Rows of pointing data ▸
[Start]

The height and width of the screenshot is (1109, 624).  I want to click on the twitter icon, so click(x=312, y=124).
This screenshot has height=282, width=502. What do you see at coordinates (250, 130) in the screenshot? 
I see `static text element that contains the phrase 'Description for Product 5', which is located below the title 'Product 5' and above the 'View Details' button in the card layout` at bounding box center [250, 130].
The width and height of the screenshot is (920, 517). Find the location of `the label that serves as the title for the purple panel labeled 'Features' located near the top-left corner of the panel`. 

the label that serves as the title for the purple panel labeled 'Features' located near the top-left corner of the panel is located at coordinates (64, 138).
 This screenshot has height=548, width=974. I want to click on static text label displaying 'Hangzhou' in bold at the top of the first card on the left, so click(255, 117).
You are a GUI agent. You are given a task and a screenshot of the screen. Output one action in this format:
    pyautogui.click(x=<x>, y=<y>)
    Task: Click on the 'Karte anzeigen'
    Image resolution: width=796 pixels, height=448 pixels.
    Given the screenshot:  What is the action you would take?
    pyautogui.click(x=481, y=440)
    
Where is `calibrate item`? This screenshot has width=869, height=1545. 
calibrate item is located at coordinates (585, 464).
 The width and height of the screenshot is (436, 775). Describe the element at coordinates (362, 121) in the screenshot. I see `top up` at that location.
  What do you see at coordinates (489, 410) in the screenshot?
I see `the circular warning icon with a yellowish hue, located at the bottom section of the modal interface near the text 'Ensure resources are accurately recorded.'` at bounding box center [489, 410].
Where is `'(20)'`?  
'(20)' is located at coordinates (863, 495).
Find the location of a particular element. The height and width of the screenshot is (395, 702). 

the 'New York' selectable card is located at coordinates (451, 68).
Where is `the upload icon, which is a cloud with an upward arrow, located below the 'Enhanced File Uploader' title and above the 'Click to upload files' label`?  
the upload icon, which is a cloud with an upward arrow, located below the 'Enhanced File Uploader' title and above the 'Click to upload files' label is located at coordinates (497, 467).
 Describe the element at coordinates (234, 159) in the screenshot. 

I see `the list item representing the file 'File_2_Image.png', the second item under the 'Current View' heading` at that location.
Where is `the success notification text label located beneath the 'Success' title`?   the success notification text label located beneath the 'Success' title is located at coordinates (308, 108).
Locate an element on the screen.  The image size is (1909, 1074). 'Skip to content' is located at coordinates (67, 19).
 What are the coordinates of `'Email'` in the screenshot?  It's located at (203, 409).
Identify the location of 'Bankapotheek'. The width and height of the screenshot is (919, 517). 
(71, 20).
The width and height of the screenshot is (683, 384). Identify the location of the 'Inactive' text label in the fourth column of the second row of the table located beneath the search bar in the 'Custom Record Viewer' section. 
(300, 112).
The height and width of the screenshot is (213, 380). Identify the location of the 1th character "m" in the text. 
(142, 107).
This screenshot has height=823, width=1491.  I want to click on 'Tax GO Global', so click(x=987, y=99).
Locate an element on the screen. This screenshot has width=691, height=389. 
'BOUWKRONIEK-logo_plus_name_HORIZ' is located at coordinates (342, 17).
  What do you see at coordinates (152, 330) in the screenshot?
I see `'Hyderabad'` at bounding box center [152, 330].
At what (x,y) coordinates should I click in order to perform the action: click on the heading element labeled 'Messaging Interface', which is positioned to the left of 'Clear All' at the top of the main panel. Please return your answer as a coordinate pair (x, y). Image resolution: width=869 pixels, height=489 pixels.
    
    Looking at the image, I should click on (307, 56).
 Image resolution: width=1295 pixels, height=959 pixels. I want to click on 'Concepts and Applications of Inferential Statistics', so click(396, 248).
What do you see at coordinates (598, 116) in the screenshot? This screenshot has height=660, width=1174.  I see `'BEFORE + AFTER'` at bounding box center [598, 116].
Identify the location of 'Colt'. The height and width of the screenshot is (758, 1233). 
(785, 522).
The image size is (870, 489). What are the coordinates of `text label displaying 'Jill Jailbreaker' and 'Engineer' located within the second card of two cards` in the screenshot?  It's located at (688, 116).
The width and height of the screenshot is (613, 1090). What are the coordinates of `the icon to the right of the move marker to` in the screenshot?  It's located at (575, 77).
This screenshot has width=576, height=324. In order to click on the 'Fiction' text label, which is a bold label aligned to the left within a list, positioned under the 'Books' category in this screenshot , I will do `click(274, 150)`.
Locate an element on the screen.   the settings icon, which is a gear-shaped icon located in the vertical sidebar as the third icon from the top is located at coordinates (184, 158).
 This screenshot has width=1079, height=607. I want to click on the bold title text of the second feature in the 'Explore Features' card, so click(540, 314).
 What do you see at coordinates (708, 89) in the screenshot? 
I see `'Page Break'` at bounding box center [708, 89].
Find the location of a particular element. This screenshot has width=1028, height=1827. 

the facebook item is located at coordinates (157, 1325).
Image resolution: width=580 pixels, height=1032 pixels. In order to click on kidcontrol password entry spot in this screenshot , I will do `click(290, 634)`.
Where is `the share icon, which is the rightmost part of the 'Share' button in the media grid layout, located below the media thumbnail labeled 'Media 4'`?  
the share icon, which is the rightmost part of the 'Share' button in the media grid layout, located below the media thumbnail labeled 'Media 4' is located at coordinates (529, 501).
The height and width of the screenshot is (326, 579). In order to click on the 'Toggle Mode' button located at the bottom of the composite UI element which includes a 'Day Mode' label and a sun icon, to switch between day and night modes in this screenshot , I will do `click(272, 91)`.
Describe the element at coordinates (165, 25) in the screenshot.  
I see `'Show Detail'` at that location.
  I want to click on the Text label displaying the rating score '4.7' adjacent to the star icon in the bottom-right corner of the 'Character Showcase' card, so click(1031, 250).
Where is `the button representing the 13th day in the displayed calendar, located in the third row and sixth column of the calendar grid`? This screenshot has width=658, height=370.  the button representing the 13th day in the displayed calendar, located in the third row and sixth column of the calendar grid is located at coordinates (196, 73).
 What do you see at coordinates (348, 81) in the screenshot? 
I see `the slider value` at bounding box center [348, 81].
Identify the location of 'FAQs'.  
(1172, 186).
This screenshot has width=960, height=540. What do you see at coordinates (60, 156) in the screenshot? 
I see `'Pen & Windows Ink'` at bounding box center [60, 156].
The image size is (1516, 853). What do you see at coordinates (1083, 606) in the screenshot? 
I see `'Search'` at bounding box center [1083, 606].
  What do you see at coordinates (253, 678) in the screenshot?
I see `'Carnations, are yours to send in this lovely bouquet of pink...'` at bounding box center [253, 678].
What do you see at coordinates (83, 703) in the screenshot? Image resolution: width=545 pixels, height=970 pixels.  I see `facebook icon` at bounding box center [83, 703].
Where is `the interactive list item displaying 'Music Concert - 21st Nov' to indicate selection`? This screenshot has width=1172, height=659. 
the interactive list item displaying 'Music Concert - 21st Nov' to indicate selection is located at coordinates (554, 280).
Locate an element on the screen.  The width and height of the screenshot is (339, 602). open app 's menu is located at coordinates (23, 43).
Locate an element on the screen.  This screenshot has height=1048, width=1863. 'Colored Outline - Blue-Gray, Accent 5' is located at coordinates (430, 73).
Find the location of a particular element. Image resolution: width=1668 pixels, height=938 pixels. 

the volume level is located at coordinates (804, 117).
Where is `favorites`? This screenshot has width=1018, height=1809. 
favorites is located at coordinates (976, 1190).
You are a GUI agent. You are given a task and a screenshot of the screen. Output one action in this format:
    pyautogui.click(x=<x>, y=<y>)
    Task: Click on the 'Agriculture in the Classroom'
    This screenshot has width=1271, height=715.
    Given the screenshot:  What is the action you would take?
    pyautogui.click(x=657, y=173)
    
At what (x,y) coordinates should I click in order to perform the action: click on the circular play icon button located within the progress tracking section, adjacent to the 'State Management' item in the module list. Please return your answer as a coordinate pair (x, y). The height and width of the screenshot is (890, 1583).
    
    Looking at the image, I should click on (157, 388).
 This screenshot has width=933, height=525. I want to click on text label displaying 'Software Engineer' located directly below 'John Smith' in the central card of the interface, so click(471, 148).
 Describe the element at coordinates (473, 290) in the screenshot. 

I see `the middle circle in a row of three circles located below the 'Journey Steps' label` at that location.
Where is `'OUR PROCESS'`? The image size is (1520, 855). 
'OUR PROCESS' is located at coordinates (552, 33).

[End]

WRITTEN INSTRUCTION ▸
Please arrange the lines from the one containing "Locate an element on the screen. This" through the one containing "What do you see at coordinates (598, 116)", both included, as a Markdown table with the columns n and Line. Number each row and leave out blank lines.

SOLUTION TO THIS TASK ▸
| n | Line |
|---|---|
| 1 | Locate an element on the screen. This screenshot has width=691, height=389.  |
| 2 | 'BOUWKRONIEK-logo_plus_name_HORIZ' is located at coordinates (342, 17). |
| 3 |   What do you see at coordinates (152, 330) in the screenshot? |
| 4 | I see `'Hyderabad'` at bounding box center [152, 330]. |
| 5 | At what (x,y) coordinates should I click in order to perform the action: click on the heading element labeled 'Messaging Interface', which is positioned to the left of 'Clear All' at the top of the main panel. Please return your answer as a coordinate pair (x, y). Image resolution: width=869 pixels, height=489 pixels. |
| 6 |     Looking at the image, I should click on (307, 56). |
| 7 |  Image resolution: width=1295 pixels, height=959 pixels. I want to click on 'Concepts and Applications of Inferential Statistics', so click(396, 248). |
| 8 | What do you see at coordinates (598, 116) in the screenshot? This screenshot has height=660, width=1174.  I see `'BEFORE + AFTER'` at bounding box center [598, 116]. |